By Aisha Tamba
Infectious disease Tuberculosis is falling globally, according to the WHO regional director for Africa, Dr Matshidiso R Moeti.
She said the WHO Global TB Report report indicates that the number of cases continue to decline and fewer people died since 2017.
Moeti said even though the killer disease is on the decline in all WHO regions, it is not falling “fast enough to reach the first milestones of the ‘End TB Strategy’ in 2020.
The WHOs post2015 End TB Strategy, adopted by the World Health Assembly in 2014, aims to end the global TB epidemic as part of the newly adopted Sustainable Development Goals.
Ms Moeti said the theme for this year’s celebration, It’s Time, is an opportunity to reflect on the advances that have been made in recent years but also on what remains to be done to end the scourge of TB in regions and around the world.
“In my message on World TB Day last year, I called on governments and civil society leaders at all levels to take leadership in combating the TB epidemic in our region,” Moeti equipped. “Following the high-level gathering of world leaders, policy-makers and civil society organisations at the UN High-level meeting on TB in September 2018, all stakeholders are now aware that an urgent global response is needed to a global epidemic,” she stated.

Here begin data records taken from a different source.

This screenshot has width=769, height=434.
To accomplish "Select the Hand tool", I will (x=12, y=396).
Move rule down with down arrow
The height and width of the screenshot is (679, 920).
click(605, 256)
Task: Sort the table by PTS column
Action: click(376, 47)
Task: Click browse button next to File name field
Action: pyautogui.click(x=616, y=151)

Dr Moeti added that in the African region, TB is a major challenge to development, and causes untold human suffering.
“It also threatens the achievement of the 2030 Agenda for Sustainable Development,” she said.
She said to sustain these advances, current levels of investment by national governments towards TB care and prevention must be increased as they currently fall “far short of levels required to end the epidemic” as enshrined in the Sustainable Development Goals.
“Likewise, efforts must be made to identify and remove the challenges that are slowing down progress, as well as adopt and roll out the most cost-effective policy options and interventions.”
She noted that building on the successes of the recent past and fulfilling the commitments made by the political leaders, national governments need to adopt policy and programmatic actions to foster a multi-sectoral response to end the epidemic.
“As regional director of WHO in the African Region, I re-affirm the commitment of my office and that of all my technical staff across the region to work with governments, other partners and communities to support the above actions towards ending the TB epidemic by 2030, if not earlier. ‘It’s time to end this suffering and bring hope to TB patients and their families,” Ms Moeti said.
World Tuberculosis Day, observed on 24 March each year, is designed to build public awareness about the global epidemic of tuberculosis and efforts to eliminate the disease. In 2012, 8.6 million people fell ill with TB, and 1.3 million died from the disease, mostly in low and middle-income countries.